In addition, the physical barriers are defended by "good" bacteria that live in the area and by secretions containing enzymes that can destroy harmful bacteria. Examples are tears in the eyes, secretions in the digestive tract, and normal "gut flora" (bacteria) that live in the digestive tract.

Nonspecific Immunity

Nonspecific (innate) immunity is present at birth. It is so named because its components treat all foreign substances in much the same way. Acute inflammation is the most important process involved in nonspecific immunity. During inflammation, white blood cells (such as neutrophils and macrophages) rapidly travel from the blood into the tissues to kill invading organisms and remove injured cells. Other white blood cells involved in nonspecific immunity are monocytes (which develop into macrophages), eosinophils, basophils, and natural killer cells. These nonspecific types of white blood cells usually act on their own to destroy invaders. The complement system and cytokines are molecules produced by the immune system that also participate in nonspecific immunity.

Specific Immunity

Specific (adaptive) immunity is acquired and improves with time. As the immune system encounters different antigens, it learns the best way to attack each type, and it begins to develop a memory for that antigen. Specific immunity is so named because it tailors its attack to a specific antigen previously encountered. It takes time to develop specific immunity after initial exposure to a new antigen; however, when the antigen is encountered in the future, the response is more rapid and more effective than that generated by nonspecific immunity. Specific immunity involves the action of lymphocytes (B cells and T cells), antibodies, antigen-presenting cells, and cytokines.

Most vaccines work by stimulating the development of specific immunity. Vaccines have been developed for many diseases in horses and are an effective way to enhance the immune response.

Mounting an Immune Response

To destroy invaders, the immune system must first recognize them. It can make this distinction because all cells have unique markers on their surface that identify them. A cell with markers on its surface that are not identical to those on the body’s own cells is identified as being foreign. The immune system then attacks that cell.

Entries shown —
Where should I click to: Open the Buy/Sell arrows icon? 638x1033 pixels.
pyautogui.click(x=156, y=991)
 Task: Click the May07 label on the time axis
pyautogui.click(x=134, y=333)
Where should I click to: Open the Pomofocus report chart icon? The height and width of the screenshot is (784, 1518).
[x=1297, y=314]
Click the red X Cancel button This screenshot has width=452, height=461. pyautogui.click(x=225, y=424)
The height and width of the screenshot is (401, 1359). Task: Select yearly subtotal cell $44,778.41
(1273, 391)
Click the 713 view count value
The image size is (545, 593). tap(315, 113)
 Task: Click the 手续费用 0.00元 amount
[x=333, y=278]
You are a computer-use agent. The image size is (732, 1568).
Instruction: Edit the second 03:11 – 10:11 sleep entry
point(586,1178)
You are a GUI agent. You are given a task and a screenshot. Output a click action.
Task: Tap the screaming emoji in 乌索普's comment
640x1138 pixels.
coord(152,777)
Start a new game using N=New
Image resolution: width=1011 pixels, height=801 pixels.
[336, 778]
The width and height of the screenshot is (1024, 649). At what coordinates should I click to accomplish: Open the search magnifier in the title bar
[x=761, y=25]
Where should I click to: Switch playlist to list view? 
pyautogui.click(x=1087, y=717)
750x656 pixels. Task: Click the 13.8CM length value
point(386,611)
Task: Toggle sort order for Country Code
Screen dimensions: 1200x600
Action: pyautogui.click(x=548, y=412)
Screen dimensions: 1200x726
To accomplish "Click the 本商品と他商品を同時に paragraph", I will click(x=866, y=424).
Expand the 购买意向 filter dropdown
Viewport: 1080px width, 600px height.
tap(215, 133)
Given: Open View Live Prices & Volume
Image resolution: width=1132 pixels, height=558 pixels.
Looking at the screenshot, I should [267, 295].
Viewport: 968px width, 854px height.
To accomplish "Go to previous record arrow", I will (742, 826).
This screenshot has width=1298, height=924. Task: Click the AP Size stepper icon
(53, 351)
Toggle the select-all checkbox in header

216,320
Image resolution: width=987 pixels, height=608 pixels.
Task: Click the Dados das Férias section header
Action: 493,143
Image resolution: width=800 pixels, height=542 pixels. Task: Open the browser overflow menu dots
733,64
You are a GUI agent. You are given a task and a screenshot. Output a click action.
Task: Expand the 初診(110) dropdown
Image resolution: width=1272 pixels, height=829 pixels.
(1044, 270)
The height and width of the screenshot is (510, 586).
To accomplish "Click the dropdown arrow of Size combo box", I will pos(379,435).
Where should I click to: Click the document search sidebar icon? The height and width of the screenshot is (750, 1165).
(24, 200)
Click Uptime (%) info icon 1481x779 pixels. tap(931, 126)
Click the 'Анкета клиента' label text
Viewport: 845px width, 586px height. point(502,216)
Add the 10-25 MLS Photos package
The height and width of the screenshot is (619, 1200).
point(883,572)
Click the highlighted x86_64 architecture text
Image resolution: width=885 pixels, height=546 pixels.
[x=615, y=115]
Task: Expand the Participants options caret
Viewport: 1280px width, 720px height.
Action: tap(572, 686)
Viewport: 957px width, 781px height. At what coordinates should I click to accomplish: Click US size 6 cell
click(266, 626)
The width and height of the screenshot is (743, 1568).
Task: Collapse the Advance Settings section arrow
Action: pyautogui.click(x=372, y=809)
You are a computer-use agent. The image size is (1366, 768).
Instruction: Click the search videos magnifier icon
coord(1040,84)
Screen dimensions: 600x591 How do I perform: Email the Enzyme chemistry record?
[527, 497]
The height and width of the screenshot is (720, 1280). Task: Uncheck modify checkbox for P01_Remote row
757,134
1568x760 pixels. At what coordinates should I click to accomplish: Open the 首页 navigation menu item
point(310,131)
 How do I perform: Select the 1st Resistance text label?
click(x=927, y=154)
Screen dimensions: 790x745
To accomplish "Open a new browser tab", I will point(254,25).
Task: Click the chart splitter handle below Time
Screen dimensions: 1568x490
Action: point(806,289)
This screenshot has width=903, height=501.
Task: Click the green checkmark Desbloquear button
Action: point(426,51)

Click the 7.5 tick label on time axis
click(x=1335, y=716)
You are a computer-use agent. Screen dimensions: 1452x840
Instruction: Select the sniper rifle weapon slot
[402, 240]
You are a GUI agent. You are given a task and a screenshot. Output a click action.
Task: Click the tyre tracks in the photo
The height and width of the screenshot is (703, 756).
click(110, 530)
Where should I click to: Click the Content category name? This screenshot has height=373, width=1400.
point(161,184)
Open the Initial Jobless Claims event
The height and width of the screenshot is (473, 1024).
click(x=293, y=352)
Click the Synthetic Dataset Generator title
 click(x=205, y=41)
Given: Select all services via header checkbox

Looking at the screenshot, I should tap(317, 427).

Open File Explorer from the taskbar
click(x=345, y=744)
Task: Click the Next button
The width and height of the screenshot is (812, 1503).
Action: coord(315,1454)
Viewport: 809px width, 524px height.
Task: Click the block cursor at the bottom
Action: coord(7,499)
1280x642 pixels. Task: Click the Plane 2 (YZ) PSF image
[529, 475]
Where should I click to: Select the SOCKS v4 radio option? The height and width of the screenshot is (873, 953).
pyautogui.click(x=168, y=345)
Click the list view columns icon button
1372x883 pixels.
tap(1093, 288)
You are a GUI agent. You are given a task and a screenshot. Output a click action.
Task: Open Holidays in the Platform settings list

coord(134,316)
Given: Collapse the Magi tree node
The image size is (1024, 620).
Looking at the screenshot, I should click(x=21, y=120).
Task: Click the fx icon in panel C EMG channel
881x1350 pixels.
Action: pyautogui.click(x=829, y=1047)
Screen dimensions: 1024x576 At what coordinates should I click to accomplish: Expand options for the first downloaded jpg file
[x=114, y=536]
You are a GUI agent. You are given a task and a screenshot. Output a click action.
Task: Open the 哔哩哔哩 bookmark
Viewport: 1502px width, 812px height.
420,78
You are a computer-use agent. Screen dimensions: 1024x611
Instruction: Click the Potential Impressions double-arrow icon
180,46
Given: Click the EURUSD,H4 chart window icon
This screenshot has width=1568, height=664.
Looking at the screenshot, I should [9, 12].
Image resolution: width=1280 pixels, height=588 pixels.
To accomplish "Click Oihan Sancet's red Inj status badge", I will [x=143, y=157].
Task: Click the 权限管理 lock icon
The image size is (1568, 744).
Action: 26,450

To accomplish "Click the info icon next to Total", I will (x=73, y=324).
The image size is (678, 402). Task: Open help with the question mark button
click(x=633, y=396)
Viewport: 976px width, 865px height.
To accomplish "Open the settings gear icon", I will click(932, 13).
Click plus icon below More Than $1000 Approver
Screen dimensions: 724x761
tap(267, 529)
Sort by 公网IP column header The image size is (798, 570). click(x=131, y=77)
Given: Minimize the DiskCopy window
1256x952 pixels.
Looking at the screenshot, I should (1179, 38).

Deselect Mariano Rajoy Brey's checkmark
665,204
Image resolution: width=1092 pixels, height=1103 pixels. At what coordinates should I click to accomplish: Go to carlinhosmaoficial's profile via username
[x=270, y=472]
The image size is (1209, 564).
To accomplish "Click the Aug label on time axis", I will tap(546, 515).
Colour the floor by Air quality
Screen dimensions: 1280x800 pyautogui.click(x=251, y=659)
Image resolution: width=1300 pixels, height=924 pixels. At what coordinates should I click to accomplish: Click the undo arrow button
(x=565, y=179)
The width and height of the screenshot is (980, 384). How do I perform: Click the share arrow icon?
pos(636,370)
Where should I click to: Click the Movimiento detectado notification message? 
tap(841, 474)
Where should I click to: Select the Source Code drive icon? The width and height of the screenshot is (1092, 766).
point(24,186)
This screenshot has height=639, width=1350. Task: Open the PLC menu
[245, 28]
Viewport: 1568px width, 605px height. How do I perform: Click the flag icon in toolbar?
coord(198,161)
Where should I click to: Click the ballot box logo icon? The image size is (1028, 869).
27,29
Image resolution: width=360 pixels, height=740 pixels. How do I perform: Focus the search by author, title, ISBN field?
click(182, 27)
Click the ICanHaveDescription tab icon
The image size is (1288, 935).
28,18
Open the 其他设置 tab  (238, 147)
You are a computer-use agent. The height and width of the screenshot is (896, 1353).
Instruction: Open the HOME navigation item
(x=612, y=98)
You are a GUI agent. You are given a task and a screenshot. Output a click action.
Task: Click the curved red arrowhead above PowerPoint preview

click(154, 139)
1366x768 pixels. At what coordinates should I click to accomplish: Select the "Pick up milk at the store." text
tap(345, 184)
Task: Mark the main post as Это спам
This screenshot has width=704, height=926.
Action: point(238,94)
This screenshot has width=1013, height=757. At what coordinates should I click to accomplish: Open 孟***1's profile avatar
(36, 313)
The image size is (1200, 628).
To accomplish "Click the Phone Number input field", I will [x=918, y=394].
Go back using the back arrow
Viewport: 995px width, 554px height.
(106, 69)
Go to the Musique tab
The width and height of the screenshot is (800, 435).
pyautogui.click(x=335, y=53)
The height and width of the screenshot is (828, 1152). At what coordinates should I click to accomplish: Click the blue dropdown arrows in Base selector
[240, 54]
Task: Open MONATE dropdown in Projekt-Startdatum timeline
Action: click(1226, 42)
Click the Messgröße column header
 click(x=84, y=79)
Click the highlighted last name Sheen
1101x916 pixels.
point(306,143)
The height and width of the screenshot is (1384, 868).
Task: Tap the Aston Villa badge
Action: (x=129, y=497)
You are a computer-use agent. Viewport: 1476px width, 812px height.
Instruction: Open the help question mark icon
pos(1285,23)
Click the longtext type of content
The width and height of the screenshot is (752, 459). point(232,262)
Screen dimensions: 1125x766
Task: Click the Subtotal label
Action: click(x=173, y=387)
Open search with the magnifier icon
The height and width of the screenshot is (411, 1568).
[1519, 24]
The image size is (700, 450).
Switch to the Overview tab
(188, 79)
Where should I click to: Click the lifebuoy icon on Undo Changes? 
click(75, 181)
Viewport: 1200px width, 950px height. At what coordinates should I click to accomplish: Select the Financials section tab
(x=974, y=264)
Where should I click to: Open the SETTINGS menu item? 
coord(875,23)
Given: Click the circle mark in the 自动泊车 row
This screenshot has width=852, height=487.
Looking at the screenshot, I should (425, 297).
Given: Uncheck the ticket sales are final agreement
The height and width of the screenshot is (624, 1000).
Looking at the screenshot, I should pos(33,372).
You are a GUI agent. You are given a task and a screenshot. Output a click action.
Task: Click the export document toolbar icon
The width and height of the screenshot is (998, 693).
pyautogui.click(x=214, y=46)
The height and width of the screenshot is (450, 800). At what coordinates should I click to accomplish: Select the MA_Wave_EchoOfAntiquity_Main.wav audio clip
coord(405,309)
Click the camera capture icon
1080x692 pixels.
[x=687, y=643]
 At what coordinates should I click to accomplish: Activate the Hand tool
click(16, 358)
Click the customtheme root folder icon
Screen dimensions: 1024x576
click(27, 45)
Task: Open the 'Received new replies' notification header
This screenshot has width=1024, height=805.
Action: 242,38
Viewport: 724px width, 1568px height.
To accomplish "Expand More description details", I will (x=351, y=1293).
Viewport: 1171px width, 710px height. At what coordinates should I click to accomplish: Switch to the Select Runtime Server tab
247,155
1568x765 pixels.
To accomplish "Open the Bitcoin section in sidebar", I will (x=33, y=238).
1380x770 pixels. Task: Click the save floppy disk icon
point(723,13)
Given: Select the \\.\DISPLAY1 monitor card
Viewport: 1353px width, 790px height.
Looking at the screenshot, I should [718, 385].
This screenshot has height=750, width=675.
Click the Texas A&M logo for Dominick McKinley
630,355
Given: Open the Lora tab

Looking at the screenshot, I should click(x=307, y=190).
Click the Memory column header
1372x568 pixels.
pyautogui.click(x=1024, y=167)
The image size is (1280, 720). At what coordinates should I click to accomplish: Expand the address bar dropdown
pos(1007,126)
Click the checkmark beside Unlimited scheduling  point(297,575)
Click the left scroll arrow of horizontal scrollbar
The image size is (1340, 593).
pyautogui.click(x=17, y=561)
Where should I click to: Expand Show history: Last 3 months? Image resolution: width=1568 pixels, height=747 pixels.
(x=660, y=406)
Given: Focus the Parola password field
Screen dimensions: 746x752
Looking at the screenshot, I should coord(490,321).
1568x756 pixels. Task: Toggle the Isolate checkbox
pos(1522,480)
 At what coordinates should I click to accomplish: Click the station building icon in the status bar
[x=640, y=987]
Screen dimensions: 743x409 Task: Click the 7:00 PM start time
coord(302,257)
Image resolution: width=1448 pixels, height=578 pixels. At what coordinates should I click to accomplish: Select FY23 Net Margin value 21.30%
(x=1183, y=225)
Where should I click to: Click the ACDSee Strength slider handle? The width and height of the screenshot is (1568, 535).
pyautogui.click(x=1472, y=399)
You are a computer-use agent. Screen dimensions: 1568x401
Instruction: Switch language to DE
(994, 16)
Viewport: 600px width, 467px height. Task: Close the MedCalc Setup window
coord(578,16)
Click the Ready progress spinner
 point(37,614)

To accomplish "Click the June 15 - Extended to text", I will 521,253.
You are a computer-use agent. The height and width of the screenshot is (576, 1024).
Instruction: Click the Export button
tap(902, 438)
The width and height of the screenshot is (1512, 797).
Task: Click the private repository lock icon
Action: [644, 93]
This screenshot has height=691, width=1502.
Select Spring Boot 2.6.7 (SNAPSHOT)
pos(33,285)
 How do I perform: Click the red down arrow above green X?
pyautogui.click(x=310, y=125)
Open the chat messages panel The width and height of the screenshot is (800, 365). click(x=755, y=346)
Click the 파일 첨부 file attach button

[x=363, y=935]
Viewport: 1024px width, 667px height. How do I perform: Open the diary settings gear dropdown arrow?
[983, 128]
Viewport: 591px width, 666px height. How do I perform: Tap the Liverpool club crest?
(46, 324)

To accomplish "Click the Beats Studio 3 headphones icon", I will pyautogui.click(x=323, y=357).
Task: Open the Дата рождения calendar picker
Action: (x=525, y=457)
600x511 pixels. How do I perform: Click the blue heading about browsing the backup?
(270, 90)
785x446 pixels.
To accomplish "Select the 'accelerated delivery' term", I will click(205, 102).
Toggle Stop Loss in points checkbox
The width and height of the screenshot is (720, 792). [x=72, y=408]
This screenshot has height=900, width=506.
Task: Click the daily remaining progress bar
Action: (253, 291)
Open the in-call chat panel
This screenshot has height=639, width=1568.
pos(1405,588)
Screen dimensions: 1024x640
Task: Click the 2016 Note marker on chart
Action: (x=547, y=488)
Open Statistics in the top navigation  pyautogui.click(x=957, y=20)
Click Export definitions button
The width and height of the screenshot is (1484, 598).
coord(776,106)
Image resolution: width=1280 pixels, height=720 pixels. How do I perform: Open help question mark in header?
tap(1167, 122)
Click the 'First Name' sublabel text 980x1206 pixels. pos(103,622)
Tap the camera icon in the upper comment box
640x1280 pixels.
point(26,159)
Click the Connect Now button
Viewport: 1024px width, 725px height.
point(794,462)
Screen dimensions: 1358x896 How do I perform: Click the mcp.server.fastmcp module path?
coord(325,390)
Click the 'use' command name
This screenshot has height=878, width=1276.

Tasks to complete —
(1) Answer these questions from the immune system passage:
(a) When is nonspecific immunity present?
(b) Which two kinds of lymphocytes does specific immunity involve?
(c) How do most vaccines work?
(2) Reproduce the part of the immune system passage starting at "Specific (adaptive) immunity" and ending at "the immune response.".

Expected results —
(1)
(a) At birth.
(b) B cells and T cells.
(c) By stimulating the development of specific immunity.

(2)
Specific (adaptive) immunity is acquired and improves with time. As the immune system encounters different antigens, it learns the best way to attack each type, and it begins to develop a memory for that antigen. Specific immunity is so named because it tailors its attack to a specific antigen previously encountered. It takes time to develop specific immunity after initial exposure to a new antigen; however, when the antigen is encountered in the future, the response is more rapid and more effective than that generated by nonspecific immunity. Specific immunity involves the action of lymphocytes (B cells and T cells), antibodies, antigen-presenting cells, and cytokines.

Most vaccines work by stimulating the development of specific immunity. Vaccines have been developed for many diseases in horses and are an effective way to enhance the immune response.